So, @StefanR5R , how is 18 hours on this project ??
Let's see:
Ryzen 5950X = 16 cores @ 3.8 GHz, dual-channel DDR4-3800:
2 tasks at a time in 18 hours -> 2.7 tasks/day / (16x3.8) =
0.044 tasks per day and core and GHz​
I take it from your posts that this is with the default 142 W power limit.

Xeon E5-2696-v4 = 22 cores @ 2.6 GHz, quad-channel DDR4-2400:
2 tasks at a time in 22 hours -> 2.2 tasks/day / (22x2.6) =
0.038 tasks per day and core and GHz​
That's at about 220 W or maybe more for the CPU.

Some of Intel's newer CPUs (but only the big ones) may be somewhat faster at it than the E5 v4, but they will certainly burn respectively more power.

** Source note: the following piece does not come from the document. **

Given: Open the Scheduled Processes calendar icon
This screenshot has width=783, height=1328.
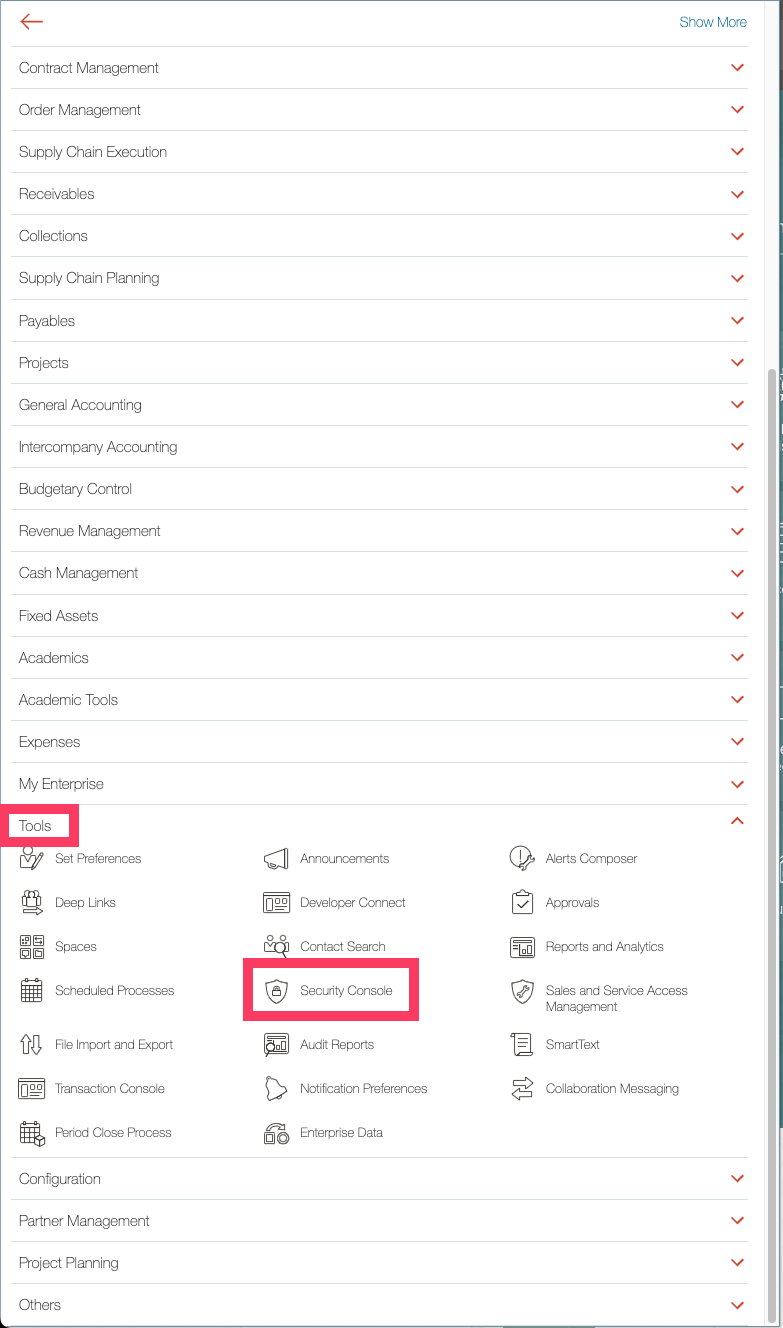Looking at the screenshot, I should (x=32, y=991).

Epyc 7452 = 32 cores @ ~2.9 GHz, octa-channel DDR4-3200:
8 tasks at a time in ~85 hours -> 2.3 tasks/day / (32x2.9) =
0.024 tasks per day and core and GHz​
That's with power limit upped to 180 W, but it would probably perform quite similarly at its default 155 W power limit. Unlike the Ryzen and the Xeon, this Epyc has too little L3 caches and is therefore a lot more constrained by RAM performance.

PS:
Keep in mind that llrSOB tasks are somewhat variable in size. This makes comparisons based on random tasks rather imprecise.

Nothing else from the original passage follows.